● DIRECTIONS FOR THIS TASK: Format the items from the line with "Given: Click the Siri icon in menu bar" up to and including the line with "Open more options" as a Markdown table. Use the columns Row and Item Line, number each line, and leave out blank lines.

= = = =

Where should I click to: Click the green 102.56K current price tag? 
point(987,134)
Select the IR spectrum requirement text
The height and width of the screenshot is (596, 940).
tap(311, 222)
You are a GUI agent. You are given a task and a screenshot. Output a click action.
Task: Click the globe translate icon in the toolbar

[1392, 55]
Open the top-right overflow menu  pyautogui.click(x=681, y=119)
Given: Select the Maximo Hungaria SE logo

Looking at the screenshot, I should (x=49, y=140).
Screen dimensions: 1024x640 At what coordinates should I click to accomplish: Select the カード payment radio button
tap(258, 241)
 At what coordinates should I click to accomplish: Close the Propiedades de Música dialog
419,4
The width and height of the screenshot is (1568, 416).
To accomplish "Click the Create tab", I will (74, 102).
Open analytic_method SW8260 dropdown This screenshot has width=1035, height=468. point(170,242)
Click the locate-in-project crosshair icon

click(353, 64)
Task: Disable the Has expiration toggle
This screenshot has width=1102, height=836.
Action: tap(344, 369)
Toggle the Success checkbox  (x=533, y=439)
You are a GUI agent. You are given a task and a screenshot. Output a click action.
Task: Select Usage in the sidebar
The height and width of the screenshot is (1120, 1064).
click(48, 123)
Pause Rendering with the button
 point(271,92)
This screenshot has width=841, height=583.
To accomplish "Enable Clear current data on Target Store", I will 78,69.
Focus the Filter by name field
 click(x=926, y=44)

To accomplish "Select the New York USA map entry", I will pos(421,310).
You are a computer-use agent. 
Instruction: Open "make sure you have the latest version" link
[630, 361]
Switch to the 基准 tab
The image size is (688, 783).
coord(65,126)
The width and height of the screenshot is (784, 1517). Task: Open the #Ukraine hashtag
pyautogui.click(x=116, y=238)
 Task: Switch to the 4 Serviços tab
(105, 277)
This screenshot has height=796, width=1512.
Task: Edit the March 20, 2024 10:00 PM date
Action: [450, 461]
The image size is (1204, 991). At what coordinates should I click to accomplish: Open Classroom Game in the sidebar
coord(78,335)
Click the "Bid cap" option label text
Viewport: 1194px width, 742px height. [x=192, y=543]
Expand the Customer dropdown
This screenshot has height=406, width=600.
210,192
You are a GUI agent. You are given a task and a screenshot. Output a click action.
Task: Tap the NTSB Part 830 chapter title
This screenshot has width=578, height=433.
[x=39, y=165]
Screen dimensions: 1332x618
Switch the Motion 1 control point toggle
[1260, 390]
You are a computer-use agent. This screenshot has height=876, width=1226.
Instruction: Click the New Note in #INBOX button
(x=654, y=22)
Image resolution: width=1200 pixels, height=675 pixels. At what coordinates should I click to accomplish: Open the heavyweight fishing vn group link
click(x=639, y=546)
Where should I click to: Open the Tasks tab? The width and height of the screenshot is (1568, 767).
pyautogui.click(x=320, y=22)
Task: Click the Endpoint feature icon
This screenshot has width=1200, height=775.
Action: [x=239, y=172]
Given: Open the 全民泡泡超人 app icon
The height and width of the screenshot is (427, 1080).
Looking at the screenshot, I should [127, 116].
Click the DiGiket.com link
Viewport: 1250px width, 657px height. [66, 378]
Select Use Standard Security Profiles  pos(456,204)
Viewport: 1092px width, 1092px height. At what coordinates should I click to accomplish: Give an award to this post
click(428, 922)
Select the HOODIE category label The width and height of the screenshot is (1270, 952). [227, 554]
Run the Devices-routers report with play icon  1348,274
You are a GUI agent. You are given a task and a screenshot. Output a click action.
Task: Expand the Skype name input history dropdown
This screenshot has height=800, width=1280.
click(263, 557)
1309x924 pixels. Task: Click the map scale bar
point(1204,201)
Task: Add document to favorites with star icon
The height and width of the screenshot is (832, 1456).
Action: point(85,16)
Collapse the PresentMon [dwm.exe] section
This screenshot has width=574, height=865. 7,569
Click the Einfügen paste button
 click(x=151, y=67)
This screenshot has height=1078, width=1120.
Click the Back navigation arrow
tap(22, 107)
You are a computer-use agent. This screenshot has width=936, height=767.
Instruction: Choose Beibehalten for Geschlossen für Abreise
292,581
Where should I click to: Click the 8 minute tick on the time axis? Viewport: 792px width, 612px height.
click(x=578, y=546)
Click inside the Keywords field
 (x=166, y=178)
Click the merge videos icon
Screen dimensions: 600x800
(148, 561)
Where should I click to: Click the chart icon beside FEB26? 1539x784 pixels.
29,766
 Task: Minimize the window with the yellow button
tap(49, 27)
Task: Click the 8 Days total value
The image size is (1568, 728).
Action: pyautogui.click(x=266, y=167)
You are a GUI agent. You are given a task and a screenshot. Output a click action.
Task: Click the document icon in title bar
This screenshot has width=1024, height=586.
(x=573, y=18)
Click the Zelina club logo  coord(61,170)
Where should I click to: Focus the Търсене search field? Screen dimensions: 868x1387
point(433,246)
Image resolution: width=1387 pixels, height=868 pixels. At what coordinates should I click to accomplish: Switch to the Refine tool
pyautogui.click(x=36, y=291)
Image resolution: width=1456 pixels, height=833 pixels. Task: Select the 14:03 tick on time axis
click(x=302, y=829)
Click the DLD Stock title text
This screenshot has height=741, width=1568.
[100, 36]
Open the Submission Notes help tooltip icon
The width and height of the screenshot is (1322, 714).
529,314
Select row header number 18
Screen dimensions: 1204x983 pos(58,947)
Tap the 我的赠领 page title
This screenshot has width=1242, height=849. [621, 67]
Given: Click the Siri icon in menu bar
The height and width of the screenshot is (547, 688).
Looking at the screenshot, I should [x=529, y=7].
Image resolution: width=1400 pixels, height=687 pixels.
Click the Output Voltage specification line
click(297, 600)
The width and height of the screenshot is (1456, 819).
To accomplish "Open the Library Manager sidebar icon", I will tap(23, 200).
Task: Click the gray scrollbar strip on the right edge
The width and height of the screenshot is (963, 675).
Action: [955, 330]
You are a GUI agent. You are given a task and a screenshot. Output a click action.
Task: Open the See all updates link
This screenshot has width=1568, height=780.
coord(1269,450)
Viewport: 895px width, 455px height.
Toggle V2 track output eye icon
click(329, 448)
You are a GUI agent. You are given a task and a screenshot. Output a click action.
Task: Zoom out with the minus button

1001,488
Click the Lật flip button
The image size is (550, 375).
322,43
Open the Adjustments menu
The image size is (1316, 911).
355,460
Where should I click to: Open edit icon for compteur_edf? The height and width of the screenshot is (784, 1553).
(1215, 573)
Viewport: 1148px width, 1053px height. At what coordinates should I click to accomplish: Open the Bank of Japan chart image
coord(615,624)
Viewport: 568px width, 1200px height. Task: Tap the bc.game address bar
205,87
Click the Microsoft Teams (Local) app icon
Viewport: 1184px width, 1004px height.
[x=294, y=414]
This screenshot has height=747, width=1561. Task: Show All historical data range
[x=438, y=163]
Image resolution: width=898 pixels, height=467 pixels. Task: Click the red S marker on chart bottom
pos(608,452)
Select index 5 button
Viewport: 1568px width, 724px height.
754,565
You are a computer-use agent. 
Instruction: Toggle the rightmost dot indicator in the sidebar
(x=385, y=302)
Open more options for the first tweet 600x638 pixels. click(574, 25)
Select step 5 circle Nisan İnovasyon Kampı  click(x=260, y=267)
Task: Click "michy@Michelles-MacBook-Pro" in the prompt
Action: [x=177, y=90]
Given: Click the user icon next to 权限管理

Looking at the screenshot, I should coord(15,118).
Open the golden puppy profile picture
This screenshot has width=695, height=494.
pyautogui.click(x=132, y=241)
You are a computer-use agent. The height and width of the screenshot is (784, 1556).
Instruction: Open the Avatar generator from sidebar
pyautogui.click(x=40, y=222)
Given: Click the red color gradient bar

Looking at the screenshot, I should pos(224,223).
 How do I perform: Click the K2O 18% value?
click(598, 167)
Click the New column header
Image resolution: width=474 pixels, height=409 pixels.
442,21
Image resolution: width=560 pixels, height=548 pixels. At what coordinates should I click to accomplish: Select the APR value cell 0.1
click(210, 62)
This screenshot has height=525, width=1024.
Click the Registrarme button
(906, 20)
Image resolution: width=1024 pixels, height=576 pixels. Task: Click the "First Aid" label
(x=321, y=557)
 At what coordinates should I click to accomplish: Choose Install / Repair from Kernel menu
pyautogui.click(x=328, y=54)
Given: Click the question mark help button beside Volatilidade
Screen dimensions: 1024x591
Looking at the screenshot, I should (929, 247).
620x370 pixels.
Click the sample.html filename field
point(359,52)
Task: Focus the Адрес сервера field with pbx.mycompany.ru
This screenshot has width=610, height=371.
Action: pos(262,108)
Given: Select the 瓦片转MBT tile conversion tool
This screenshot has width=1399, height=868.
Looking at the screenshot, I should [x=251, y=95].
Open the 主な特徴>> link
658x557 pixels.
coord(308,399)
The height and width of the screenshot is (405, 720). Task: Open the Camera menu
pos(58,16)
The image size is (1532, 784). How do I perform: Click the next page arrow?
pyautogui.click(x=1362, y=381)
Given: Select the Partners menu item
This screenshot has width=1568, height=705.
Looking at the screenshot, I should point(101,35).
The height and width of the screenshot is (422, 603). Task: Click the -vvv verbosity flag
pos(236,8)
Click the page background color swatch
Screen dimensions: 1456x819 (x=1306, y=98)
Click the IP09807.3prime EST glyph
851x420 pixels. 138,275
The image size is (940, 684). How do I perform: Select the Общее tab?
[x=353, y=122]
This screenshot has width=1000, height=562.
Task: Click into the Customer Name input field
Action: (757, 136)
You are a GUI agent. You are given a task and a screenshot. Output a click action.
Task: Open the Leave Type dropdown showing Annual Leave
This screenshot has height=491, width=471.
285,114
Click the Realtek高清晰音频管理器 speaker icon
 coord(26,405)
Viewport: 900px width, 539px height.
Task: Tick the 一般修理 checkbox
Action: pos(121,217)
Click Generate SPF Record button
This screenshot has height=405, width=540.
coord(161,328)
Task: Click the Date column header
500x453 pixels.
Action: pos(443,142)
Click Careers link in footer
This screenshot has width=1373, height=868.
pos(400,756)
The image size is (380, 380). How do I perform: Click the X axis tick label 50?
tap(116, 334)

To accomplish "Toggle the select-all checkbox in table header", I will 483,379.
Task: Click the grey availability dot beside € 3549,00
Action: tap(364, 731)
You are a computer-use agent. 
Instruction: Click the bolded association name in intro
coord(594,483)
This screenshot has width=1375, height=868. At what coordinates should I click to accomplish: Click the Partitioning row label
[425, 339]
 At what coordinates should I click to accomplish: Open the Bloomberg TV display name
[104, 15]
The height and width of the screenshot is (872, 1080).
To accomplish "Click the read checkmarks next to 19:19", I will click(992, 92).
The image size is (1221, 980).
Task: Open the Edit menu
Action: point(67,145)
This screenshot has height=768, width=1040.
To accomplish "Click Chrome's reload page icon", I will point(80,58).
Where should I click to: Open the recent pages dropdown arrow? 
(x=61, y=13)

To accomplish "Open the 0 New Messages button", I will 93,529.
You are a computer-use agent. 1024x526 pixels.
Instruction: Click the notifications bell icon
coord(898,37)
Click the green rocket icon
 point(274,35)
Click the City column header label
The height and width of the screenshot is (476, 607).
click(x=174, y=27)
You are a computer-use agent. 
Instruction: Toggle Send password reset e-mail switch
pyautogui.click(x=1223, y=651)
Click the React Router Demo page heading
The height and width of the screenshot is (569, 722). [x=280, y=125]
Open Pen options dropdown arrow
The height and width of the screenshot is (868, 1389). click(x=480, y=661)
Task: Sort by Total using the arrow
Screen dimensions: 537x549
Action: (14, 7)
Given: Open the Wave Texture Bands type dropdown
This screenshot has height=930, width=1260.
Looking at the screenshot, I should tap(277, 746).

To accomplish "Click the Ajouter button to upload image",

= = = =

● FULL SOLUTION:
| Row | Item Line |
|---|---|
| 1 | Given: Click the Siri icon in menu bar |
| 2 | The height and width of the screenshot is (547, 688). |
| 3 | Looking at the screenshot, I should [x=529, y=7]. |
| 4 | Image resolution: width=1400 pixels, height=687 pixels. |
| 5 | Click the Output Voltage specification line |
| 6 | click(297, 600) |
| 7 | The width and height of the screenshot is (1456, 819). |
| 8 | To accomplish "Open the Library Manager sidebar icon", I will tap(23, 200). |
| 9 | Task: Click the gray scrollbar strip on the right edge |
| 10 | The width and height of the screenshot is (963, 675). |
| 11 | Action: [955, 330] |
| 12 | You are a GUI agent. You are given a task and a screenshot. Output a click action. |
| 13 | Task: Open the See all updates link |
| 14 | This screenshot has width=1568, height=780. |
| 15 | coord(1269,450) |
| 16 | Viewport: 895px width, 455px height. |
| 17 | Toggle V2 track output eye icon |
| 18 | click(329, 448) |
| 19 | You are a GUI agent. You are given a task and a screenshot. Output a click action. |
| 20 | Task: Zoom out with the minus button |
| 21 | 1001,488 |
| 22 | Click the Lật flip button |
| 23 | The image size is (550, 375). |
| 24 | 322,43 |
| 25 | Open the Adjustments menu |
| 26 | The image size is (1316, 911). |
| 27 | 355,460 |
| 28 | Where should I click to: Open edit icon for compteur_edf? The height and width of the screenshot is (784, 1553). |
| 29 | (1215, 573) |
| 30 | Viewport: 1148px width, 1053px height. At what coordinates should I click to accomplish: Open the Bank of Japan chart image |
| 31 | coord(615,624) |
| 32 | Viewport: 568px width, 1200px height. Task: Tap the bc.game address bar |
| 33 | 205,87 |
| 34 | Click the Microsoft Teams (Local) app icon |
| 35 | Viewport: 1184px width, 1004px height. |
| 36 | [x=294, y=414] |
| 37 | This screenshot has height=747, width=1561. Task: Show All historical data range |
| 38 | [x=438, y=163] |
| 39 | Image resolution: width=898 pixels, height=467 pixels. Task: Click the red S marker on chart bottom |
| 40 | pos(608,452) |
| 41 | Select index 5 button |
| 42 | Viewport: 1568px width, 724px height. |
| 43 | 754,565 |
| 44 | You are a computer-use agent.  |
| 45 | Instruction: Toggle the rightmost dot indicator in the sidebar |
| 46 | (x=385, y=302) |
| 47 | Open more options for the first tweet 600x638 pixels. click(574, 25) |